◆ Source material:
+===+

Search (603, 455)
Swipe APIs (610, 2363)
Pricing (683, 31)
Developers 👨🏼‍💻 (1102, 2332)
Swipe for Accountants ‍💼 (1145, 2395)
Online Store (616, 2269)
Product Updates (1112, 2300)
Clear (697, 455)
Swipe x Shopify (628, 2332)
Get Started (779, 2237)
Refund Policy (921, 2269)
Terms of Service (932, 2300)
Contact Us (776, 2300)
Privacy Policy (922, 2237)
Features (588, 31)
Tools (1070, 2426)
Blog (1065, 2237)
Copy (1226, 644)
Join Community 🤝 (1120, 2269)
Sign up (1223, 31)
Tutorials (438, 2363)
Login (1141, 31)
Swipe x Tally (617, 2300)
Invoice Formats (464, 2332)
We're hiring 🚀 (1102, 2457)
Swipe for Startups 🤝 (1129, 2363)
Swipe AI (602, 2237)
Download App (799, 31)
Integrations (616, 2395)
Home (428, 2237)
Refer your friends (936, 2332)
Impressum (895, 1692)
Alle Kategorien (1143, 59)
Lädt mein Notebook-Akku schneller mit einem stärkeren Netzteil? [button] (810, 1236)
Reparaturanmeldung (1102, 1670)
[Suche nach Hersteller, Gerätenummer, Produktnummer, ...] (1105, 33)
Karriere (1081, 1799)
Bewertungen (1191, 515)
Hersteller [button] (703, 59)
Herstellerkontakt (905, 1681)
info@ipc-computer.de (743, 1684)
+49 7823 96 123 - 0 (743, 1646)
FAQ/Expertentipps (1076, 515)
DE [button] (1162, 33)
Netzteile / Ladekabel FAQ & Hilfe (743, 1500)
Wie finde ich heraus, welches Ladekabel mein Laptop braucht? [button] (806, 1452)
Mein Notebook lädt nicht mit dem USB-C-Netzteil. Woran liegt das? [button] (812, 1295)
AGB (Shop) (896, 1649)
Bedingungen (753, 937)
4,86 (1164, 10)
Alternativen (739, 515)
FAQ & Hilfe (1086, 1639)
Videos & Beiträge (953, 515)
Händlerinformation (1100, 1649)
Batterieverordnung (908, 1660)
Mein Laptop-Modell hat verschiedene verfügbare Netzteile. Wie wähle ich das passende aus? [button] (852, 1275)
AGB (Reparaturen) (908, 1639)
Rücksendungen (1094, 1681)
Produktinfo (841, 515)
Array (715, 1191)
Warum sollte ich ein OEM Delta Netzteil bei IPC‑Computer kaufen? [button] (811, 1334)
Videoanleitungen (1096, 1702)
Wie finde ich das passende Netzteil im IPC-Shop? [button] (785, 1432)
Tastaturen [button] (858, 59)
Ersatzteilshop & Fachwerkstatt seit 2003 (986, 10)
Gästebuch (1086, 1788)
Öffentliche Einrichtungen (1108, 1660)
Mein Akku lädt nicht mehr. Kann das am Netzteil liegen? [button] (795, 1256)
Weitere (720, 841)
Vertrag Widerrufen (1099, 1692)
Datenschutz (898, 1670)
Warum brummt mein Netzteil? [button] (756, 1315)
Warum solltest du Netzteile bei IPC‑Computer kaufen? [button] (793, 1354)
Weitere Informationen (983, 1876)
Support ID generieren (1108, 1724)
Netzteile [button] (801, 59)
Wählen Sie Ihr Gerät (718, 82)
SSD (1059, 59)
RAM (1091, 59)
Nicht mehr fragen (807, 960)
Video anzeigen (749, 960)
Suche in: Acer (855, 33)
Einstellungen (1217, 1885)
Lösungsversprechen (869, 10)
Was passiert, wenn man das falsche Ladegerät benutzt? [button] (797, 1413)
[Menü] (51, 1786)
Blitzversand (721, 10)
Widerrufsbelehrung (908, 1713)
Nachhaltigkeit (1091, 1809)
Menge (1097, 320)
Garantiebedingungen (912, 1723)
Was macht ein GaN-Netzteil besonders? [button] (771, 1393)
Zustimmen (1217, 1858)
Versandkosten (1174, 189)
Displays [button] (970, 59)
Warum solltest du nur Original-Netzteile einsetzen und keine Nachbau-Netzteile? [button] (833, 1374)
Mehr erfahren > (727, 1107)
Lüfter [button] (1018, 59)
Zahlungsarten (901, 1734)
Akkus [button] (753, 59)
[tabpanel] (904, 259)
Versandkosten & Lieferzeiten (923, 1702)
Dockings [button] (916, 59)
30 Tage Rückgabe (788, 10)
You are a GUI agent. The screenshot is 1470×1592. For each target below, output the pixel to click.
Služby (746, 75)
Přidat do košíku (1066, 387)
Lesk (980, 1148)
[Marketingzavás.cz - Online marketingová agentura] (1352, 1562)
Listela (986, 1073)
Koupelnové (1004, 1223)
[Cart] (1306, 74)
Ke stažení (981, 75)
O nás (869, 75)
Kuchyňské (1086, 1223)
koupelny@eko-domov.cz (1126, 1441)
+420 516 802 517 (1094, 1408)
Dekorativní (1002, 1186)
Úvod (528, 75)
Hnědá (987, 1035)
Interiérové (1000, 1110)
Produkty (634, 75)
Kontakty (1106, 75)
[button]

+===+

◆ Task goal: Your answer should be the lines above, from the line containing "Was macht ein" up to and including the line containing "Lesk (980, 1148)", reproduced exactly and with nothing else.

◆ Answer to this exercise:
Was macht ein GaN-Netzteil besonders? [button] (771, 1393)
Zustimmen (1217, 1858)
Versandkosten (1174, 189)
Displays [button] (970, 59)
Warum solltest du nur Original-Netzteile einsetzen und keine Nachbau-Netzteile? [button] (833, 1374)
Mehr erfahren > (727, 1107)
Lüfter [button] (1018, 59)
Zahlungsarten (901, 1734)
Akkus [button] (753, 59)
[tabpanel] (904, 259)
Versandkosten & Lieferzeiten (923, 1702)
Dockings [button] (916, 59)
30 Tage Rückgabe (788, 10)
You are a GUI agent. The screenshot is 1470×1592. For each target below, output the pixel to click.
Služby (746, 75)
Přidat do košíku (1066, 387)
Lesk (980, 1148)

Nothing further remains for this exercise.